Task to complete: Would you return every entry, exactly as it is written?

Data for this exercise:

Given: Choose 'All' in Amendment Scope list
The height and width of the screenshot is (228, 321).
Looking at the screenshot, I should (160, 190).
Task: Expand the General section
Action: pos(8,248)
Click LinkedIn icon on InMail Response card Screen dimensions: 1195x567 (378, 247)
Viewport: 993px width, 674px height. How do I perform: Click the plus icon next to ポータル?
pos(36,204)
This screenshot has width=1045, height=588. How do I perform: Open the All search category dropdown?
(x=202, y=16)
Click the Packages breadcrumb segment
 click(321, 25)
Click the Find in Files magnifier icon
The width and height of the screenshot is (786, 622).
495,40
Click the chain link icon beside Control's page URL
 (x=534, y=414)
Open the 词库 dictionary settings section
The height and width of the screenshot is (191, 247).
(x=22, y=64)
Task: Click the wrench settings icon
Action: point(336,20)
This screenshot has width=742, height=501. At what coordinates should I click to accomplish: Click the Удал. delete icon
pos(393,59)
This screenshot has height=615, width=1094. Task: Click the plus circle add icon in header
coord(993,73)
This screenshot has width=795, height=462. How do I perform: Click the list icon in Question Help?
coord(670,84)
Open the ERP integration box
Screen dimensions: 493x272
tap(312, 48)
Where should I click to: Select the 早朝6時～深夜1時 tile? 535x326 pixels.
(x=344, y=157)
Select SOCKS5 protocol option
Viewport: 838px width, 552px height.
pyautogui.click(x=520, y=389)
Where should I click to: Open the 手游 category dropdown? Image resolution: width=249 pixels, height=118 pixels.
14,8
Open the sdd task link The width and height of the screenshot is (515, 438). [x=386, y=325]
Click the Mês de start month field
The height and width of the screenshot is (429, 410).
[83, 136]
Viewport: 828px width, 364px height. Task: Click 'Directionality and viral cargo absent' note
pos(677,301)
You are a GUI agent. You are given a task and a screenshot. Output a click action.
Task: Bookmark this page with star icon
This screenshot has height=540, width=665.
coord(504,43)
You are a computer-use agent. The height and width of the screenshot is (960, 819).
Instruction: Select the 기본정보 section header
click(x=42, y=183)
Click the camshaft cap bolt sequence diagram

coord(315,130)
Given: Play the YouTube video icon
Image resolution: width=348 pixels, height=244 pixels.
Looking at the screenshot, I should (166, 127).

Answer space:
Given: Choose 'All' in Amendment Scope list
The height and width of the screenshot is (228, 321).
Looking at the screenshot, I should (160, 190).
Task: Expand the General section
Action: pos(8,248)
Click LinkedIn icon on InMail Response card Screen dimensions: 1195x567 (378, 247)
Viewport: 993px width, 674px height. How do I perform: Click the plus icon next to ポータル?
pos(36,204)
This screenshot has width=1045, height=588. How do I perform: Open the All search category dropdown?
(x=202, y=16)
Click the Packages breadcrumb segment
 click(321, 25)
Click the Find in Files magnifier icon
The width and height of the screenshot is (786, 622).
495,40
Click the chain link icon beside Control's page URL
 (x=534, y=414)
Open the 词库 dictionary settings section
The height and width of the screenshot is (191, 247).
(x=22, y=64)
Task: Click the wrench settings icon
Action: point(336,20)
This screenshot has width=742, height=501. At what coordinates should I click to accomplish: Click the Удал. delete icon
pos(393,59)
This screenshot has height=615, width=1094. Task: Click the plus circle add icon in header
coord(993,73)
This screenshot has width=795, height=462. How do I perform: Click the list icon in Question Help?
coord(670,84)
Open the ERP integration box
Screen dimensions: 493x272
tap(312, 48)
Where should I click to: Select the 早朝6時～深夜1時 tile? 535x326 pixels.
(x=344, y=157)
Select SOCKS5 protocol option
Viewport: 838px width, 552px height.
pyautogui.click(x=520, y=389)
Where should I click to: Open the 手游 category dropdown? Image resolution: width=249 pixels, height=118 pixels.
14,8
Open the sdd task link The width and height of the screenshot is (515, 438). [x=386, y=325]
Click the Mês de start month field
The height and width of the screenshot is (429, 410).
[83, 136]
Viewport: 828px width, 364px height. Task: Click 'Directionality and viral cargo absent' note
pos(677,301)
You are a GUI agent. You are given a task and a screenshot. Output a click action.
Task: Bookmark this page with star icon
This screenshot has height=540, width=665.
coord(504,43)
You are a computer-use agent. The height and width of the screenshot is (960, 819).
Instruction: Select the 기본정보 section header
click(x=42, y=183)
Click the camshaft cap bolt sequence diagram

coord(315,130)
Given: Play the YouTube video icon
Image resolution: width=348 pixels, height=244 pixels.
Looking at the screenshot, I should (166, 127).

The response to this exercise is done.